ABSTRACT
In recent years, the discovery of new autoantigens and the use of sensitive assays have expanded the clinical spectrum of myasthenia gravis (MG). In particular, antibodies binding to clustered acetylcholine receptors and to the low-density lipoprotein receptor-related protein 4 have not only bridged a significant gap in diagnosis but also have relevant clinical implications. MG management includes different therapeutic options, from symptomatic agents as the only therapy in mildly affected cases to combined long-term immunosuppression and thymectomy in patients with severe disabling disease. MG biological diversity can influence the response to therapies and should be taken into account when planning treatment. Biologic agents are promising, though their use is currently limited to patients with refractory disease.
Financial & competing interests disclosure
The authors have no relevant affiliations or financial involvement with any organization or entity with a financial interest in or financial conflict with the subject matter or materials discussed in the manuscript. This includes employment, consultancies, honoraria, stock ownership or options, expert testimony, grants or patents received or pending, or royalties.
Acetylcholine receptor (AChR) antibodies (Abs) are the first to be tested when myasthenia gravis (MG) is suspected.
Muscle-specific tyrosine kinase receptor (MuSK) Abs should be tested in all AChR negative patients.
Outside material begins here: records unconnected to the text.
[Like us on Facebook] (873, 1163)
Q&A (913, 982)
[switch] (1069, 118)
MuSK-MG is more likely in young adult women with predominant weakness of bulbar and neck muscles.
Clustered-AChR Abs seem to be more common in young patients (including children) with ocular or mild generalized disease.
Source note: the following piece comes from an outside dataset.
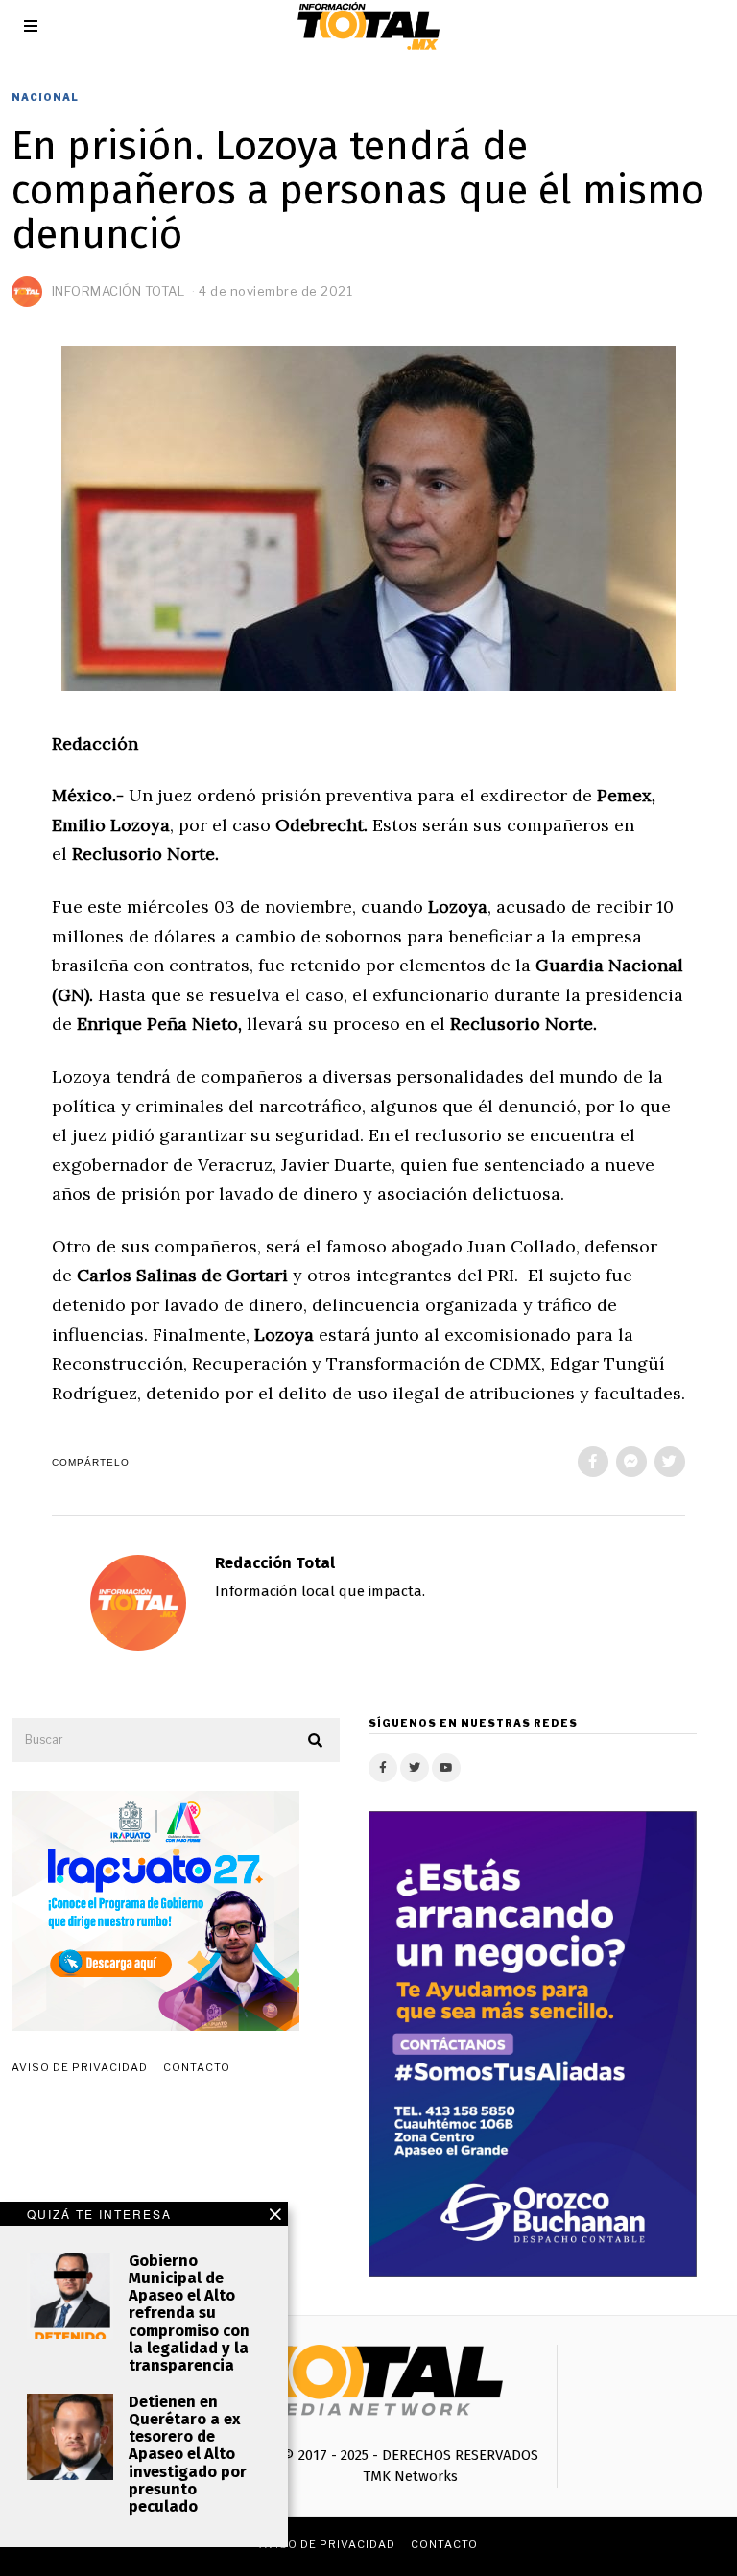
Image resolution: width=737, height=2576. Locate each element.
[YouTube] (446, 1767)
Further studies are needed to assess the specificity of low-density lipoprotein receptor-related protein 4 Abs for MG. These Abs should be assayed in AChR and MuSK negative patients. The associated phenotype appears to be similar to AChR-MG.
The frequency of triple-negative (AChR/MuSK/low-density lipoprotein receptor-related protein 4 negative) MG could be estimated at 3–4%.
Most MuSK-MG patients are unresponsive to or intolerant of acetylcholinesterase inhibitors. 3,4-diaminopyridine and albuterol might be beneficial in these cases.
In uncontrolled studies, rituximab proved effective in MG, especially in MuSK-MG.